Nacre-inspired highly stretchable piezoresistive Cu–Ag nanowire/graphene synergistic conductive networks for strain sensors and beyond

Abstract

Recently, it has become highly desirable but remains a challenge to design strain-sensing materials with rational geometric structures that endow the strain sensors with high sensitivity, large stretchability and a broad sensing range simultaneously. Herein, core–shell Cu–Ag nanowires (NWs) with tunable morphology and oxidation-resistance are achieved by an effective galvanic replacement reaction between Cu NWs and Ag(NH₃)₂⁺ without any additional heating, stirring or reducing agent. When the mass ratio of Cu NWs to AgNO₃ is 8 : 6, Cu–Ag NWs exhibit the best oxidation-resistance and electrical conductivity retention in harsh environments. Nacre-mimetic conductive composites are achieved by embedding porous conductive networks composed of Cu–Ag NWs/reduced graphene oxide (rGO) in a poly(styrene-block-butadiene-block-styrene) (SBS) matrix, enabling the process to be simple, energy-saving, and scalable.

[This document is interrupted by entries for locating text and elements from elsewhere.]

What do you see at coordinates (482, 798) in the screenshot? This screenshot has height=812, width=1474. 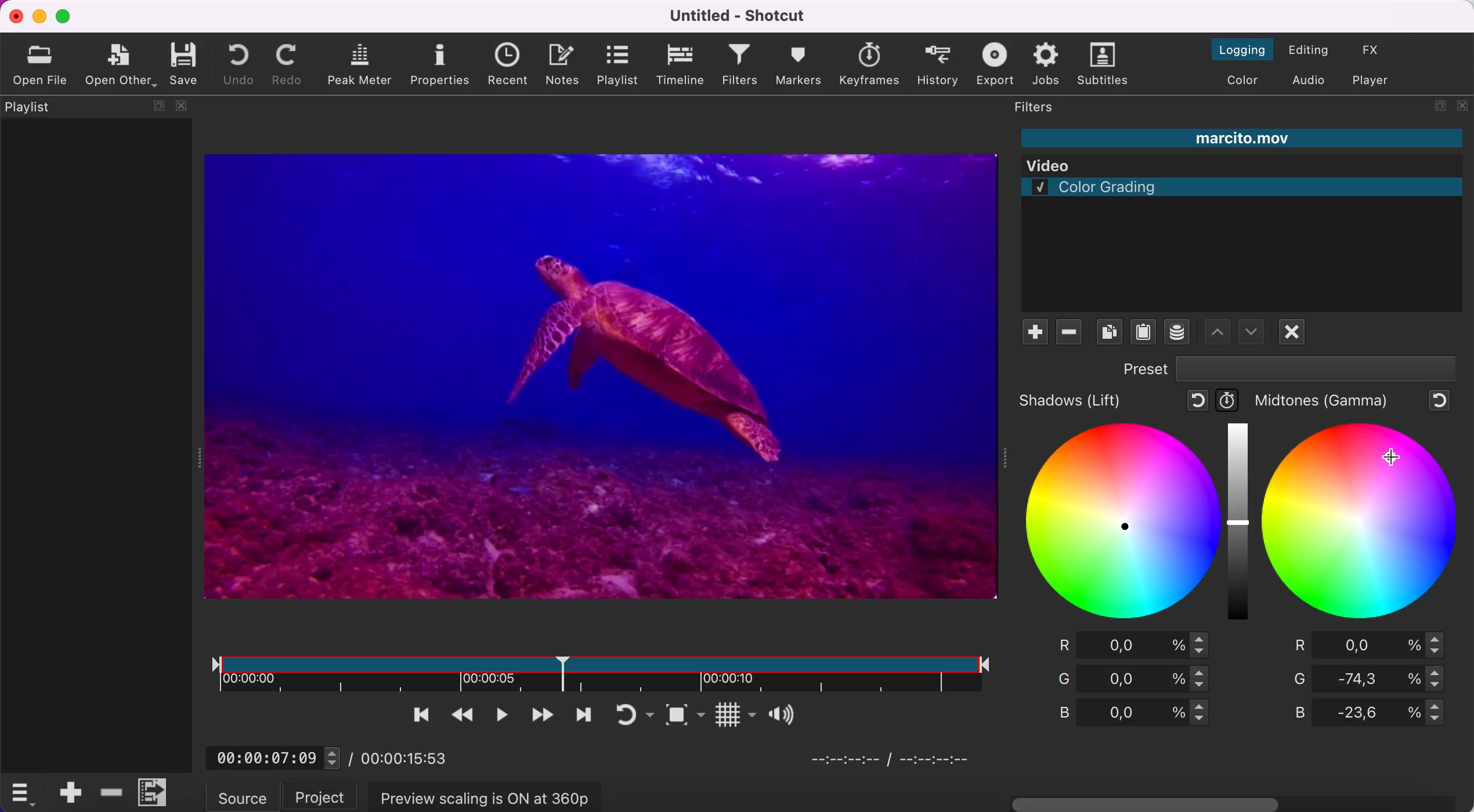 I see `preview scaling is on at 360p` at bounding box center [482, 798].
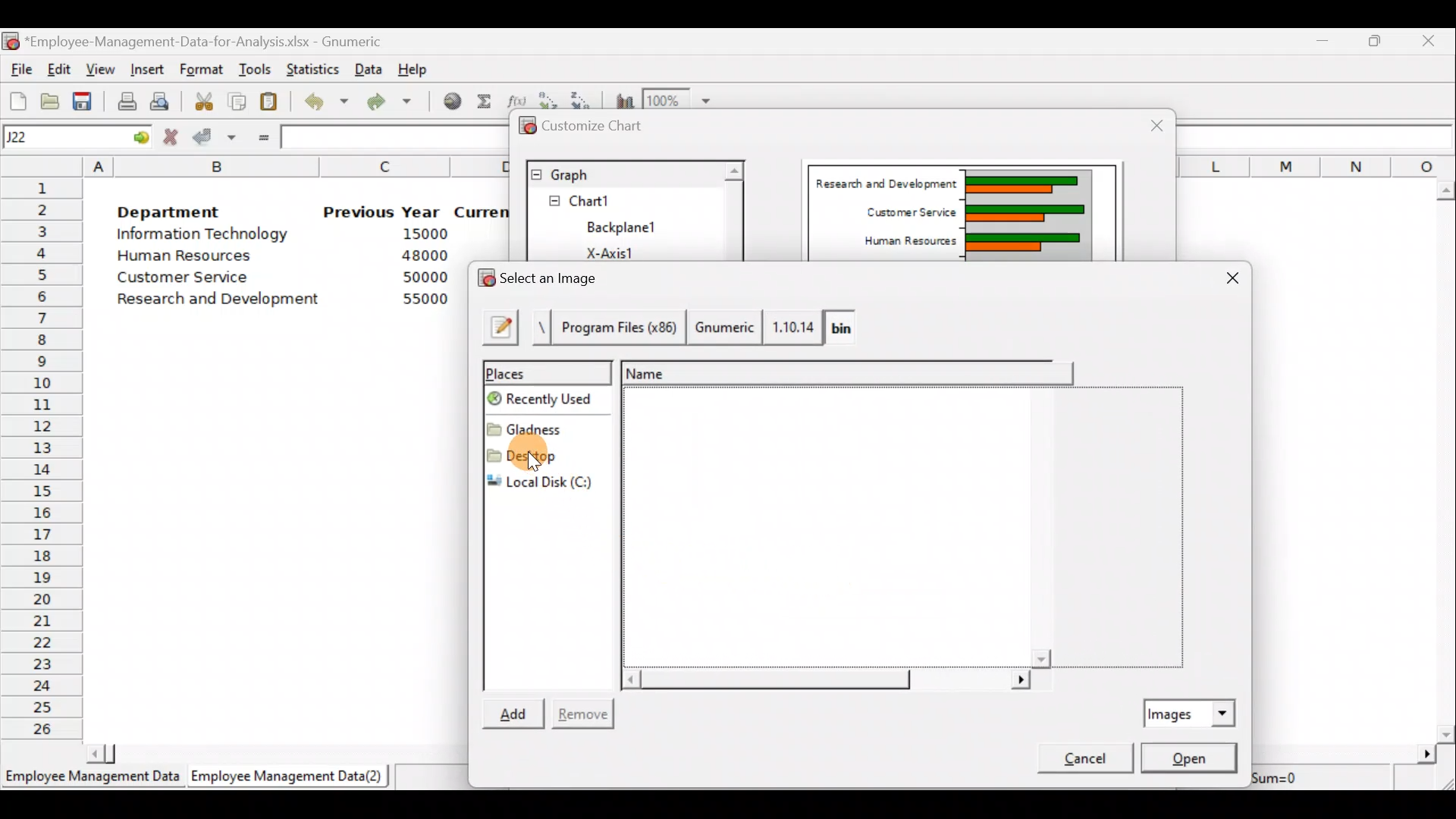 The image size is (1456, 819). Describe the element at coordinates (214, 139) in the screenshot. I see `Accept change` at that location.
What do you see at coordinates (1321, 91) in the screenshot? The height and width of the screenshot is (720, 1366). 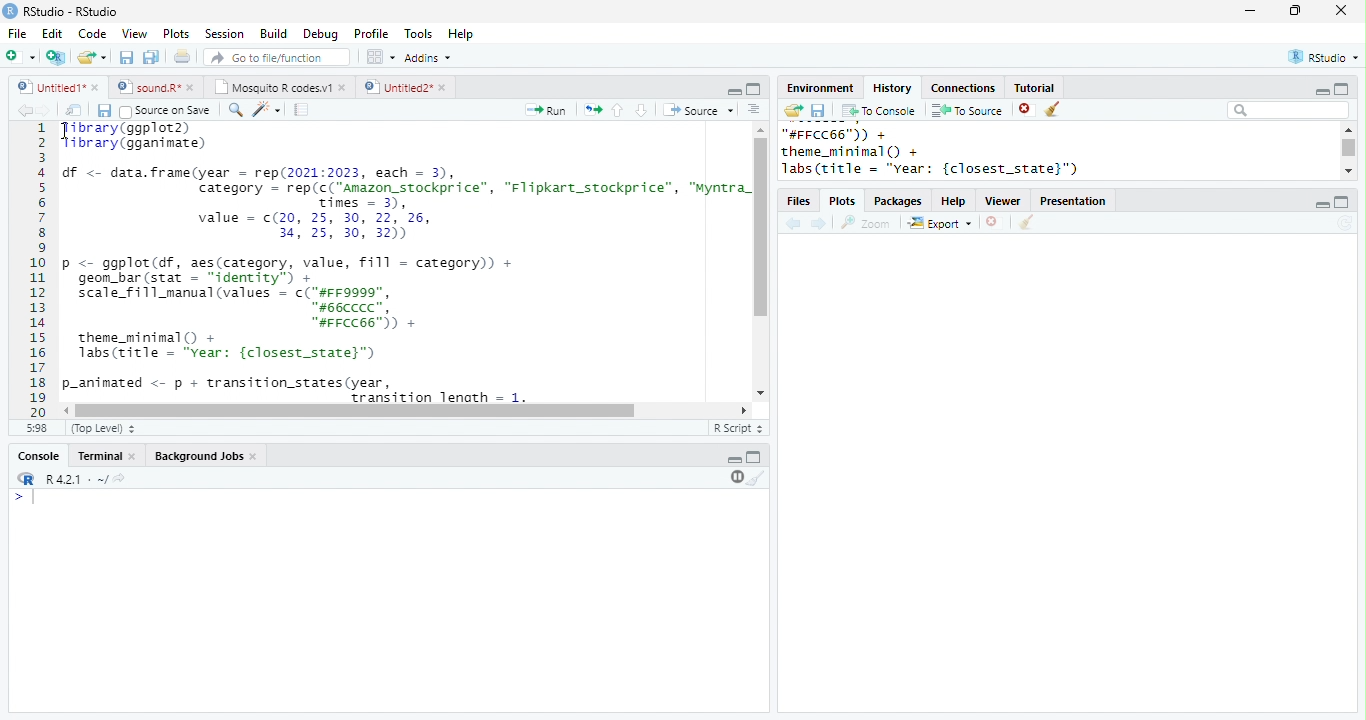 I see `minimize` at bounding box center [1321, 91].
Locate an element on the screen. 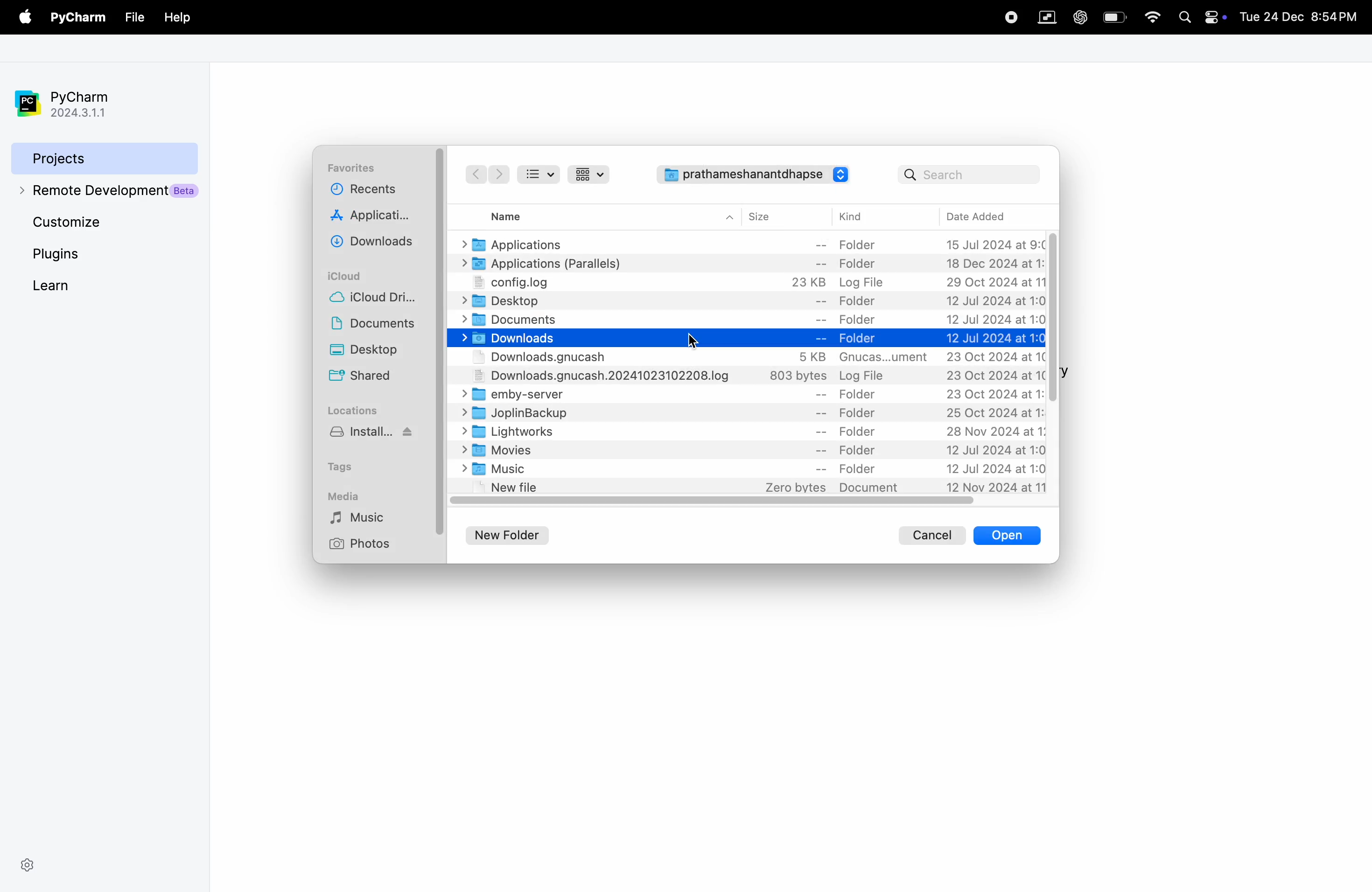 The width and height of the screenshot is (1372, 892). photos is located at coordinates (364, 543).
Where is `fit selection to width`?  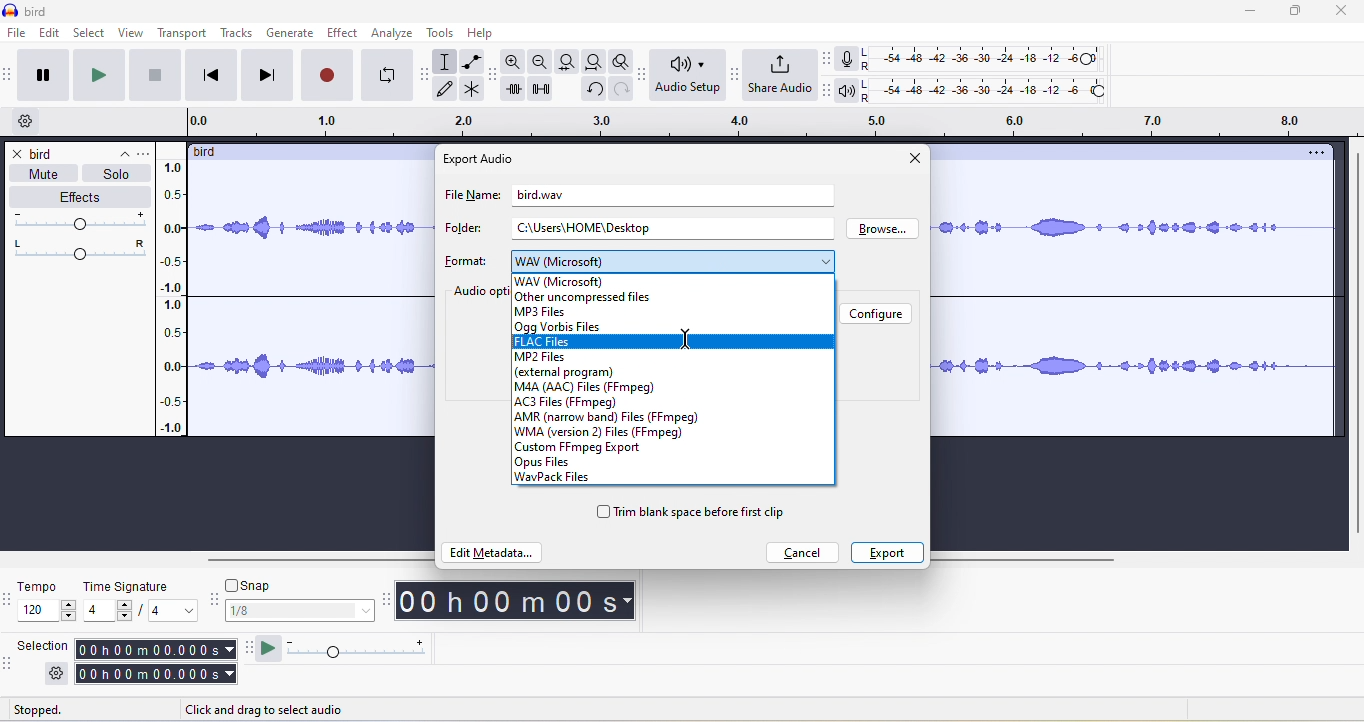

They can detect both tiny and large deformations with a wide sensing range (up to 374% strain), high sensitivity (a gauge factor up to 87 362), high break elongation (up to 660% strain), and excellent reliability and stability. This successful combination of huge sensing range and high sensitivity is attributed to the high stretchability of the SBS “mortar”, the hierarchical architecture and the synergistic effects of sensitive two-dimensional (2D) rGO, and the conductive stretchable one-dimensional (1D) Cu–Ag NW “brick”. In addition, the composites can be used as patterned conductive interconnects for light-emitting diodes.